==== 元の文章

PowerShell で AOP

いや、あんまり AOP っぽいことはしないんですが...良いタイトルが思いつかなかったので。

最近の .NET Framework は DLR のような仕組みを取り入れつつありますが、.NET の世界の基本は強い型付けのあるクラス型OOPがベースになっています。もちろん、それは .NET 対応のプログラミング言語が必ずしもクラス型のOOPLでなければならないというわけではありませんが、型システムや標準ライブラリなどがそのように構築されていることにはかわりありません。
C# 3.0 で拡張メソッドが導入されるなど、CLR の機能拡張を伴わないプログラム言語レベルの拡張の仕組というのは色々とありますが、PowerShell でもそういった仕組みが準備されています。

PowerShell では、任意のオブジェクトに対してメンバを自由に追加することができるようになっています。たとえば、大量のファイルからいくつかのファイルをマーキングしておき、マーキングしたファイルだけを処理するような場合に使えます。

# SYSTEM32 の DLL 一覧を取得
PS > $files = Get-Item C:\Windows\System32\*.dll

# 名前が MS で始まるものと、6番目のファイルをマーキング
PS > $files |? { $.Name -Like "MS*" } | Add-Member NoteProperty SumIt $true
PS > Add-Member NoteProperty SumIt $true -in $files[5]

# マーキングしたファイルのサイズを集計
PS > $files |? { $_.SumIt } | measure -Sum -Ave -Min -Max Length
Count    : 14
Averate  : 629840
Maximum  : 17786368
Minimum  : 2048
Property : Length

NoteProperty は定数をメモするためのプロパティで、お手軽に使える便利なプロパティです。この例では SumIt という名前のプロパティを作成し、その値を $true に設定しています。すでに同じ名前のプロパティがある場合はメモプロパティの作成は失敗しますが、-Force を指定していると上書きすることもできるので、オブジェクトに何らかのメモを好きに貼り付けることができます。

========
==== 提供データ

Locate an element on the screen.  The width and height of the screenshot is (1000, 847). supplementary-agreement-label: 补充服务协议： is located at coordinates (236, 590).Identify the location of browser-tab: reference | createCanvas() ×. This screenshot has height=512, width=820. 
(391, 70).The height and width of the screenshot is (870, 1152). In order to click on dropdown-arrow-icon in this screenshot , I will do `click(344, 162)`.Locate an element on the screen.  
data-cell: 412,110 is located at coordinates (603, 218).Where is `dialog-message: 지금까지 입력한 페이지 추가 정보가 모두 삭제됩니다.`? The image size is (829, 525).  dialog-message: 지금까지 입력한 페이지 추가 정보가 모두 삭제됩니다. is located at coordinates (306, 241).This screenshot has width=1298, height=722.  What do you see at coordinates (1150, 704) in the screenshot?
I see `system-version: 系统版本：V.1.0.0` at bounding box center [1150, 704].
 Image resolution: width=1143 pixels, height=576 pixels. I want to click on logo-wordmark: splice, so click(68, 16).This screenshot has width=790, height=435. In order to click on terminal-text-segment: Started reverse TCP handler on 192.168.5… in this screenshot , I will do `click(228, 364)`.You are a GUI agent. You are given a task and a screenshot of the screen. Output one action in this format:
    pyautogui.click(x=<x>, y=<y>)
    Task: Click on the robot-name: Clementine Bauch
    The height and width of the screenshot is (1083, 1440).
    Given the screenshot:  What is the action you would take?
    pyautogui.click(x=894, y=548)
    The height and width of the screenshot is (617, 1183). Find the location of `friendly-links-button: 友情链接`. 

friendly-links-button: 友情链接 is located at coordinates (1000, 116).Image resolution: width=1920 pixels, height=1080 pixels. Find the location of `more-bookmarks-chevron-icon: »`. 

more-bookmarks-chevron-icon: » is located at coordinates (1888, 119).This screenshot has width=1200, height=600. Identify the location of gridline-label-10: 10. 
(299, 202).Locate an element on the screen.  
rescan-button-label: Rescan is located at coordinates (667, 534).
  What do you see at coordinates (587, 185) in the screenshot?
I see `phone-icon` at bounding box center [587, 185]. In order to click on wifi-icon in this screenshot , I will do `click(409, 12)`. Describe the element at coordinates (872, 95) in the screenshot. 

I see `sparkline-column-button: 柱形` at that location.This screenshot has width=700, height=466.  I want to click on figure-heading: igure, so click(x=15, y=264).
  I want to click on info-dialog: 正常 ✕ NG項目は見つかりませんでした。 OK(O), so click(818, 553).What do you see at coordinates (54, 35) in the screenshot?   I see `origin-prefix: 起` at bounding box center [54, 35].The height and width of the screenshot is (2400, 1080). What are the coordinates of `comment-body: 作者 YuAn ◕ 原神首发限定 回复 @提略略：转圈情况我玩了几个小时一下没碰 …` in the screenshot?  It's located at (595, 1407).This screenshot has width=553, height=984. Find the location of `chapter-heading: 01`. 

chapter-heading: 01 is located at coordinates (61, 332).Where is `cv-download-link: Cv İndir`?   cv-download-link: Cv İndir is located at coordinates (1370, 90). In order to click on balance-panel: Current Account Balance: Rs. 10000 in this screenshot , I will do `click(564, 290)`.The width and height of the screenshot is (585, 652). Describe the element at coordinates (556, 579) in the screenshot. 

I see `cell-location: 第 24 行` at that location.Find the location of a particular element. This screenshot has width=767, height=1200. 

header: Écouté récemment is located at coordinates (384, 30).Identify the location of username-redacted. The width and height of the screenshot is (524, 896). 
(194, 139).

========

**作業内容:**
PowerShell の Add-Member について書かれた文章の続きを、最後の文のあとから書いてください。

**想定回答:**
似たようなものに、ScriptProperty があります。これは任意のスクリプトをプロパティとして登録できます。

# すべてのオブジェクトに Smaller プロパティを追加
PS > $files | Add-Member ScriptProperty Smaller { $this.Length -lt 1MB }
PS > $files | group Smaller
Count Name
----- -----
 1745 True
  261 False

$this はオブジェクト自身を表します。この Smaller プロパティはオブジェクト自身の Length が 1MB 未満の場合に $true になるので、1745 個の DLL が 1MB 未満であるということがわかります。

Add-Member では、様々なものを追加することができますが、とりあえずは NoteProperty と ScriptProperty の2つがあれば、PowerShellスクリプトを書くときにオブジェクトに関連付けて情報を保存するのに非常に便利になるはずです。

余談ですが、特定の .NET の型に NoteProperty や ScriptProperty を自動的に付与することもできます。そのためには XML で types.ps1xml というファイルを作成して Update-TypeData コマンドを使用するのですが、必要なオブジェクトだけ Add-Member すればいいんじゃないかな?と思います。興味がある人は help about update-typedata と help about_types でもどうぞ。